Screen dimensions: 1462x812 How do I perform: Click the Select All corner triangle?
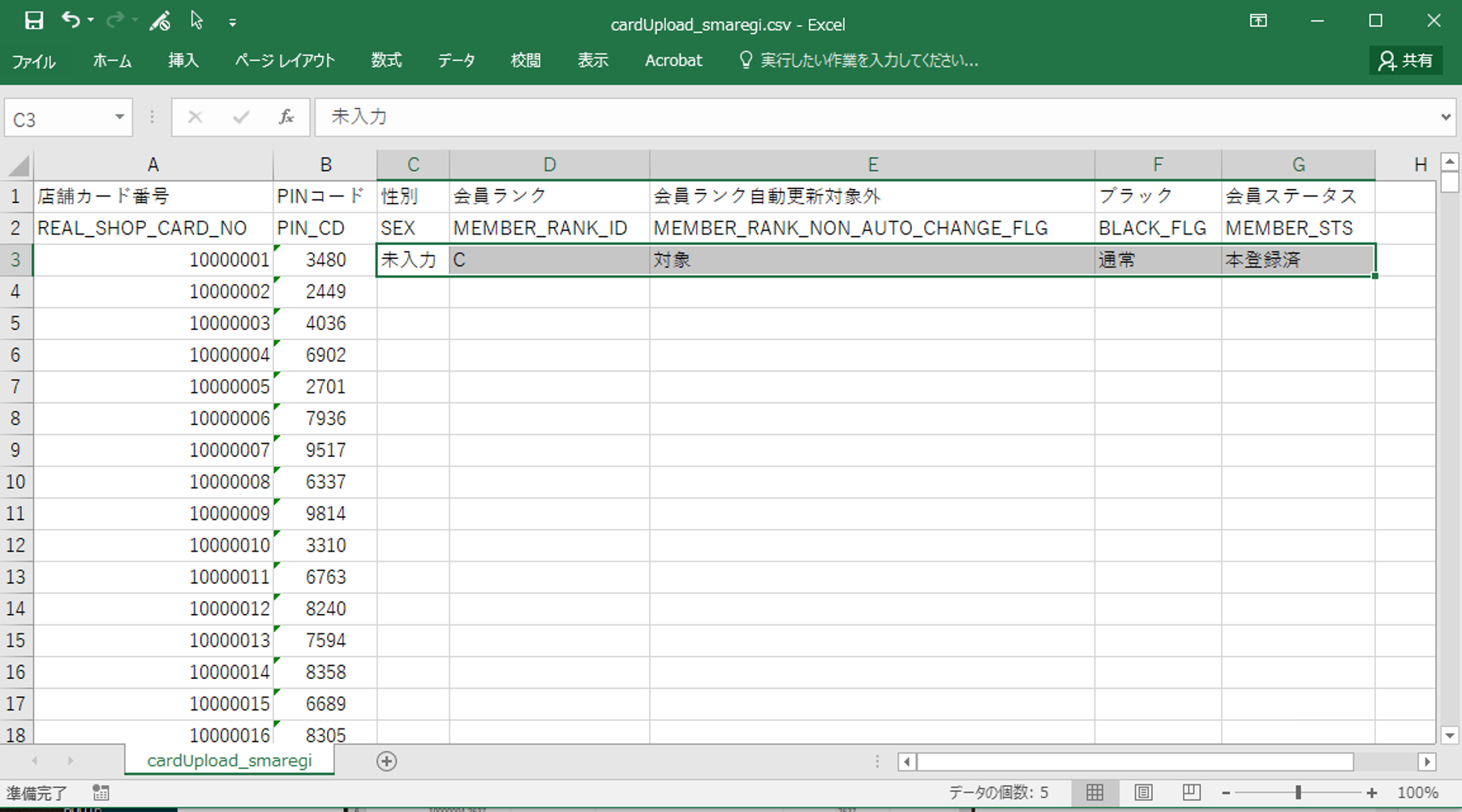[x=18, y=165]
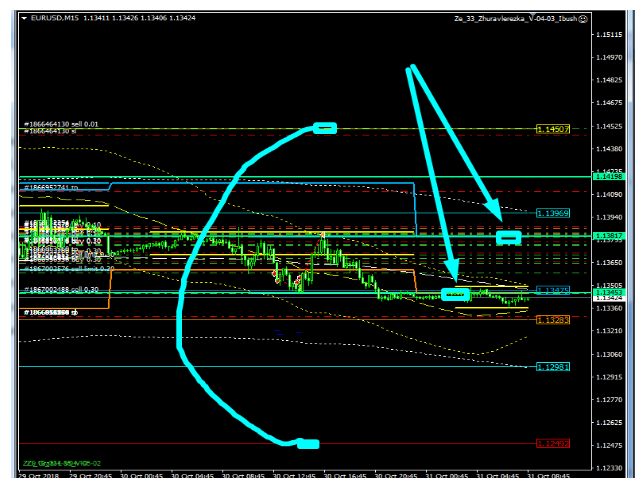Image resolution: width=640 pixels, height=488 pixels.
Task: Select the yellow 1.14507 price label
Action: click(x=552, y=129)
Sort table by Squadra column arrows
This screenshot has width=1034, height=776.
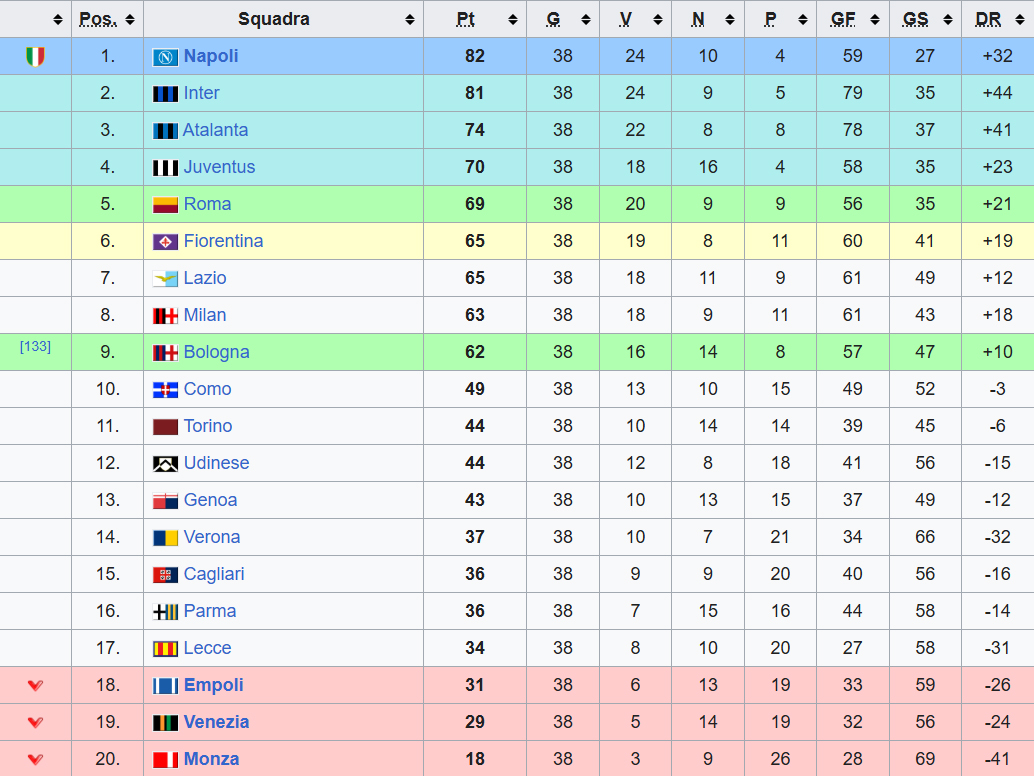coord(410,20)
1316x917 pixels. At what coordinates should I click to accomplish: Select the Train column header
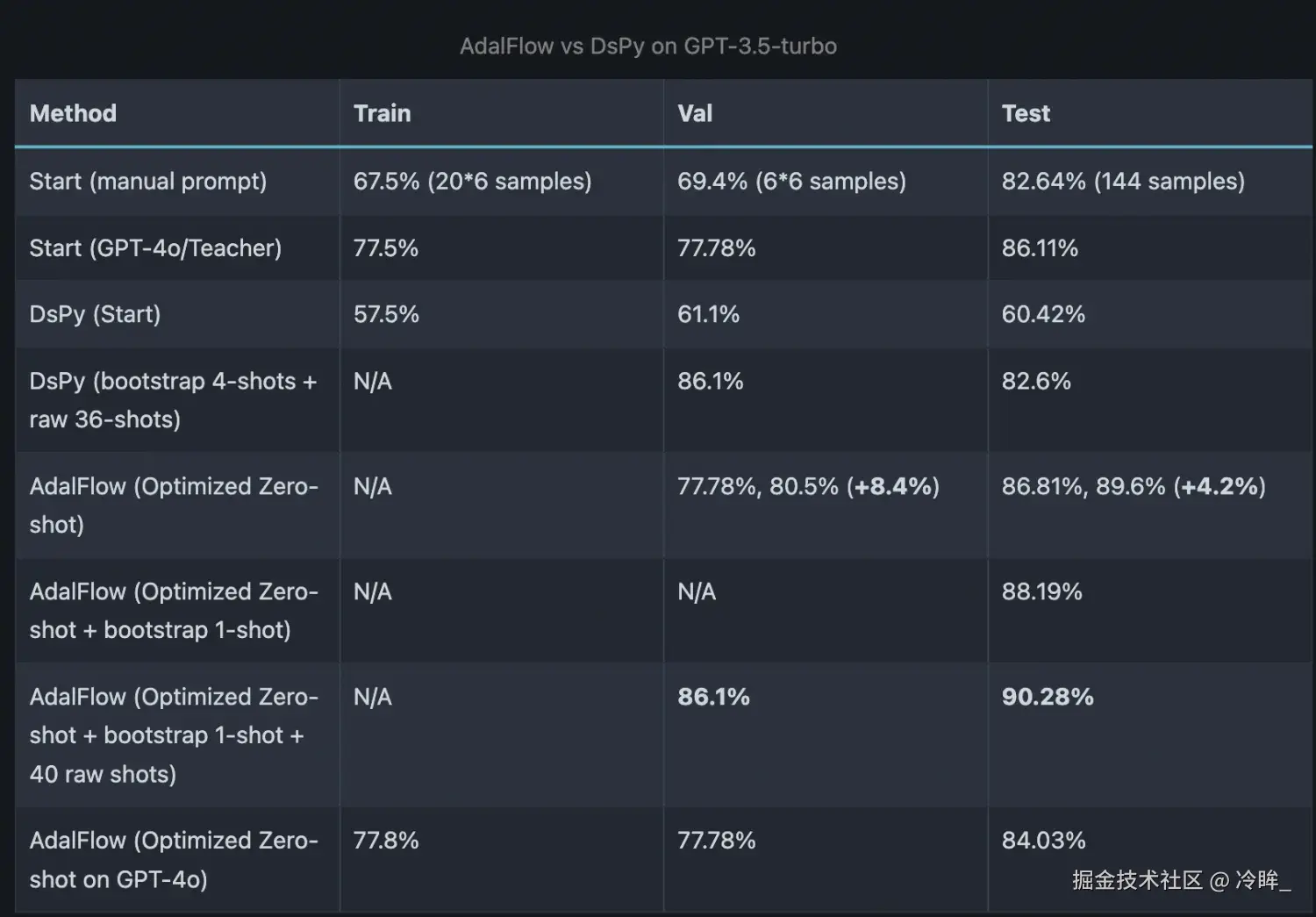[382, 113]
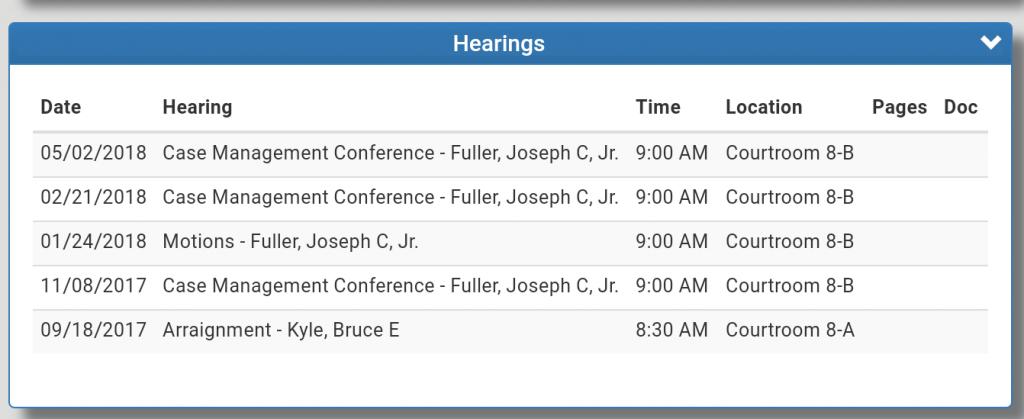Click the Hearing column header
The width and height of the screenshot is (1024, 419).
(x=197, y=107)
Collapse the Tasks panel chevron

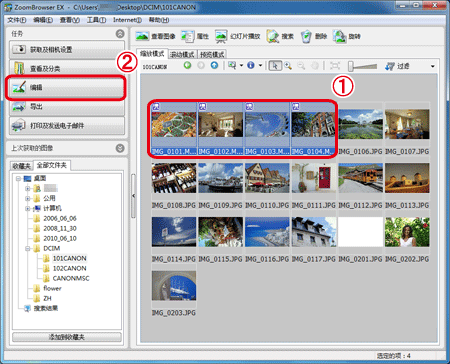pos(120,34)

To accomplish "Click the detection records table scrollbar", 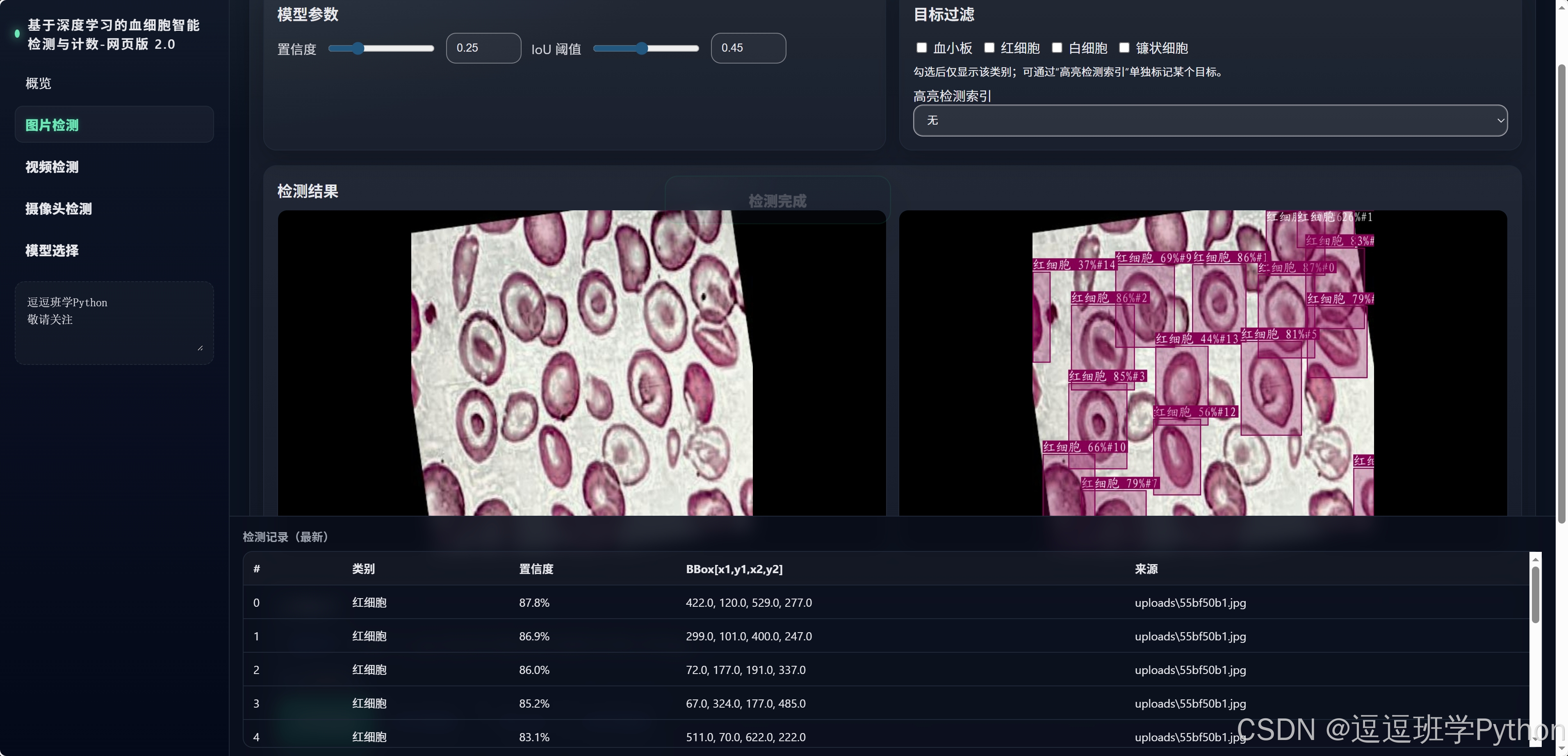I will click(x=1535, y=594).
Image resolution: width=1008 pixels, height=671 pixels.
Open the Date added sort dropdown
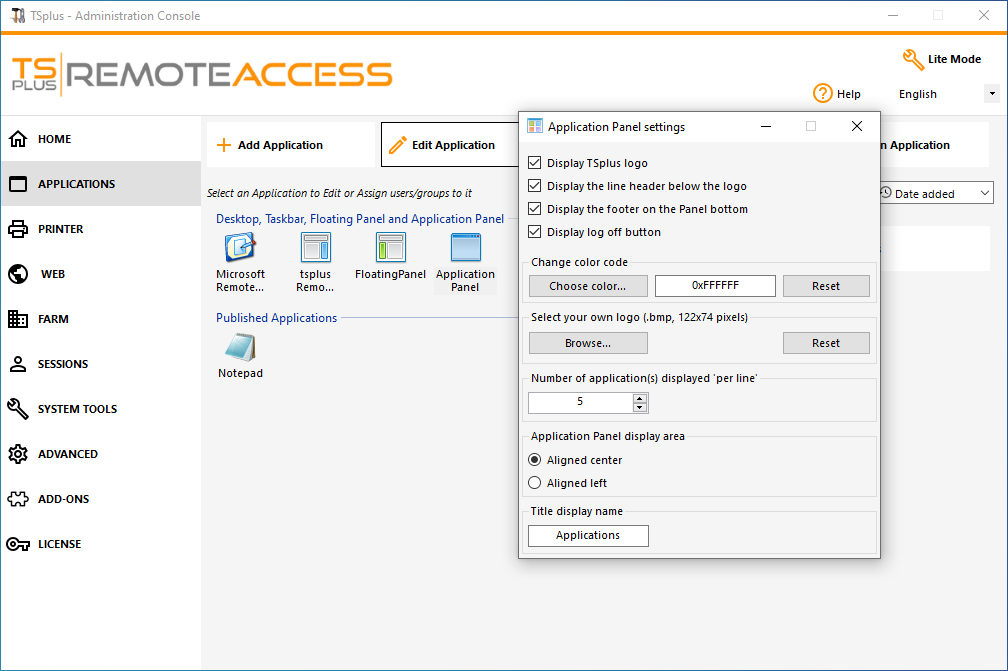click(x=935, y=192)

---*---

- [PROBLEM REQUIREMENTS]:
Transcribe word for word the part of the entries that opens with the line containing "Sort table by Squadra column arrows" and closes with the line containing "coord(410,20)", including both of those lines. Leave the pictures out of your answer.

- [CORRECT RESPONSE]:
Sort table by Squadra column arrows
This screenshot has width=1034, height=776.
coord(410,20)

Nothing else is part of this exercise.